Anthropomimetic Uncertainty: What Verbalized Uncertainty in Language Models is Missing
Dennis Ulmer, Alexandra Lorson, Ivan Titov, Christian Hardmeier · Jul 11, 2025 · Citations: 0
Abstract
Human users increasingly communicate with large language models (LLMs), but LLMs suffer from frequent overconfidence in their output, even when its accuracy is questionable, which undermines their trustworthiness and perceived legitimacy. Therefore, there is a need for language models to signal their confidence in order to reap the benefits of human-machine collaboration and mitigate potential harms. Verbalized uncertainty is the expression of confidence with linguistic means, an approach that integrates perfectly into language-based interfaces.

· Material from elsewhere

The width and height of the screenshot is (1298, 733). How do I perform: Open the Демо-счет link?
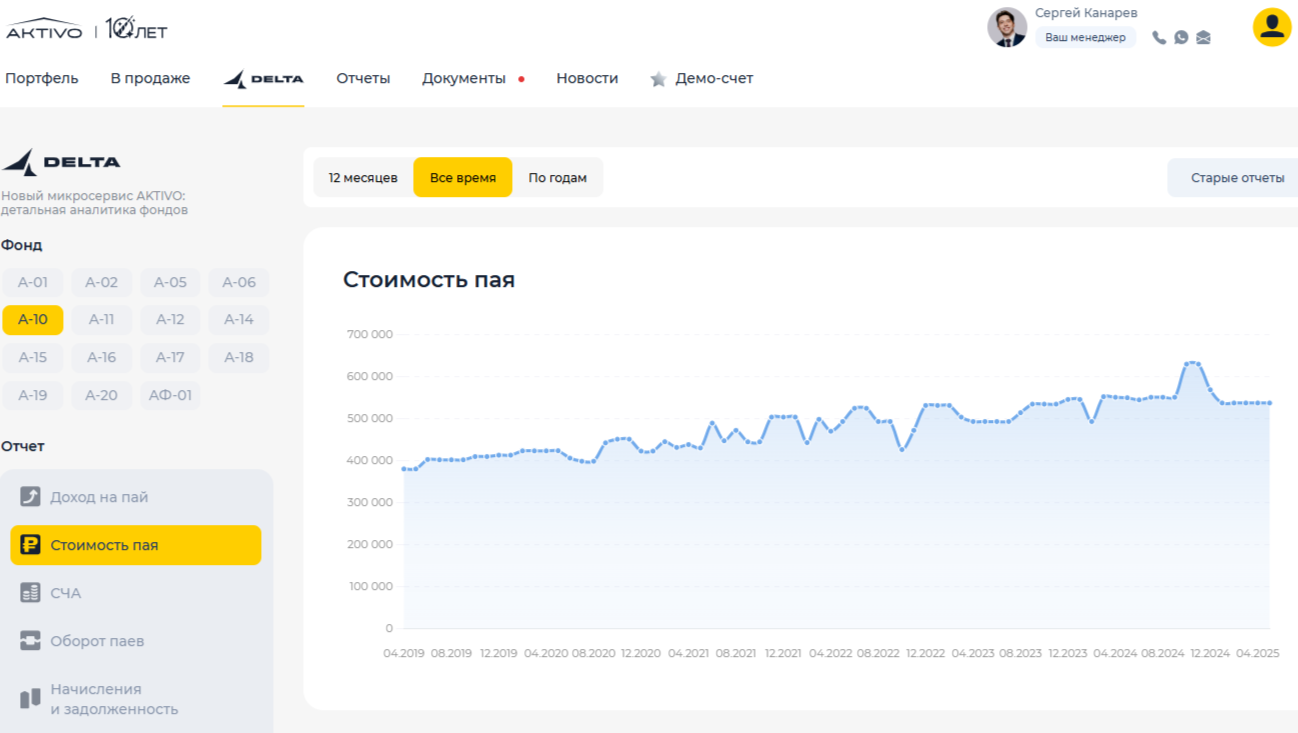[x=713, y=78]
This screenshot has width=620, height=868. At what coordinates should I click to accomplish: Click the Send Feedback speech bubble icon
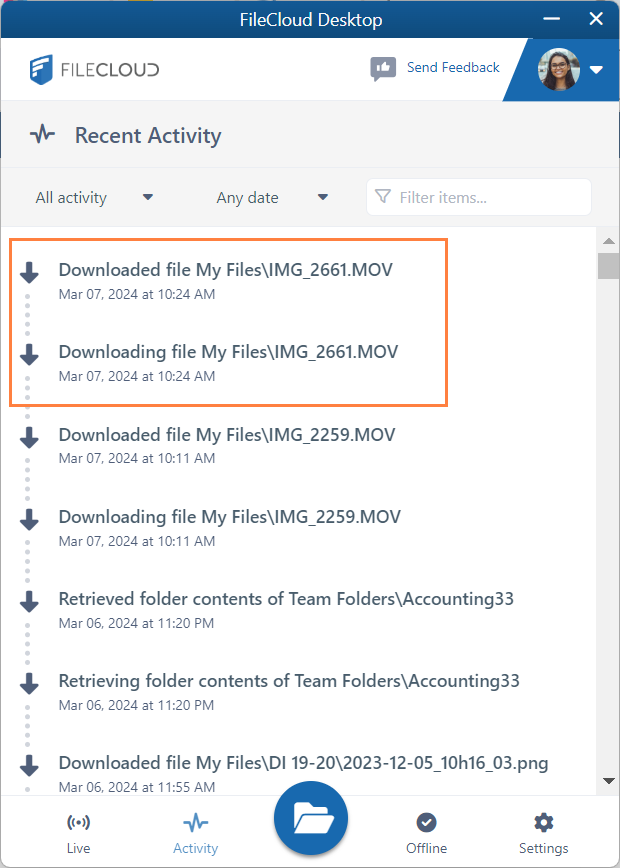click(x=383, y=68)
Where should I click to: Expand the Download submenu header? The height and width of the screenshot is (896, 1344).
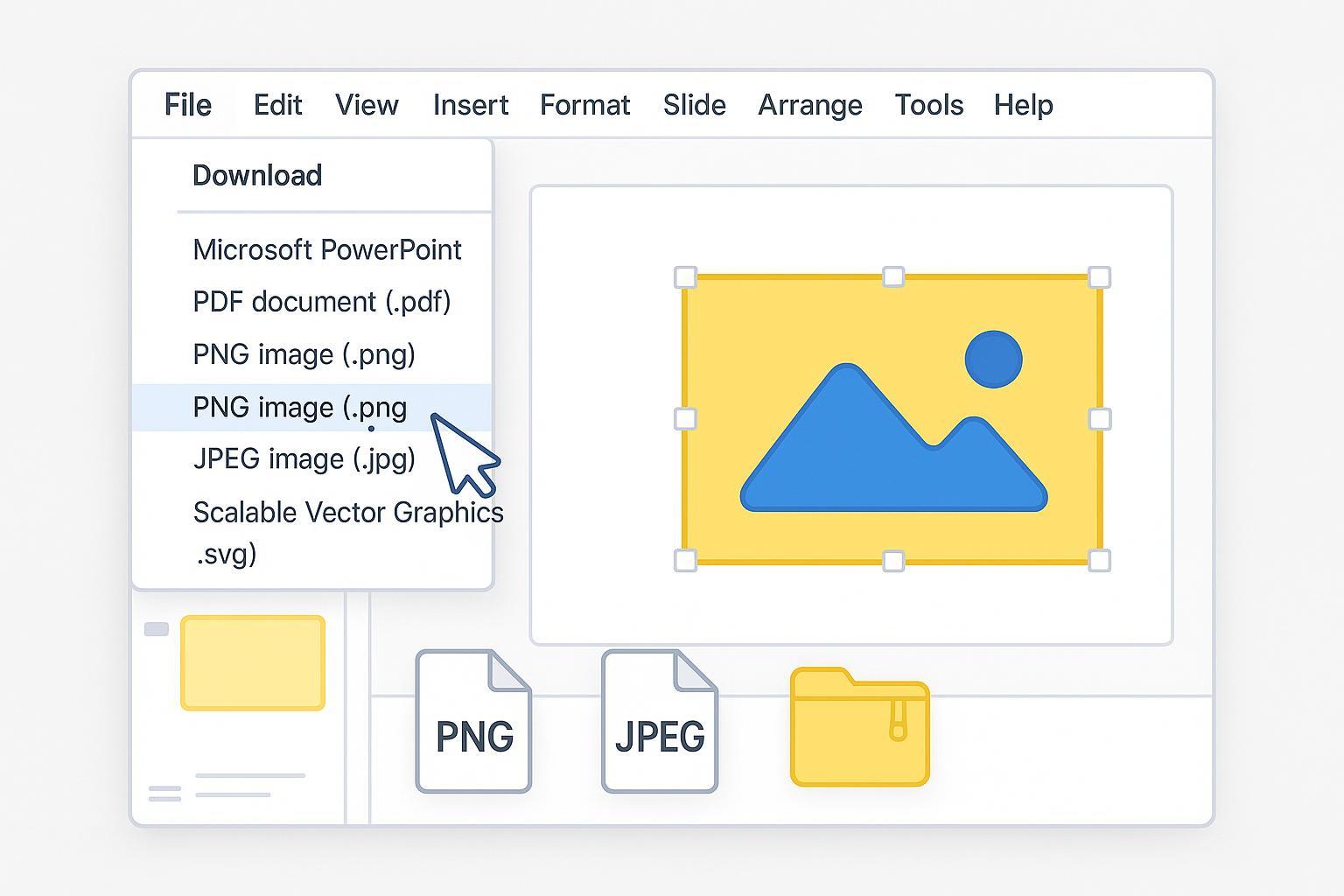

Most recent research in natural language processing (NLP) overlooks the nuances surrounding human uncertainty communication and the biases that influence the communication of and with machines. We argue for anthropomimetic uncertainty, the principle that intuitive and trustworthy uncertainty communication requires a degree of imitation of human linguistic behaviors. We present a thorough overview of the research in human uncertainty communication, survey ongoing research in NLP, and perform additional analyses to demonstrate so-far underexplored biases in verbalized uncertainty. We conclude by pointing out unique factors in human-machine uncertainty and outlining future research directions towards implementing anthropomimetic uncertainty.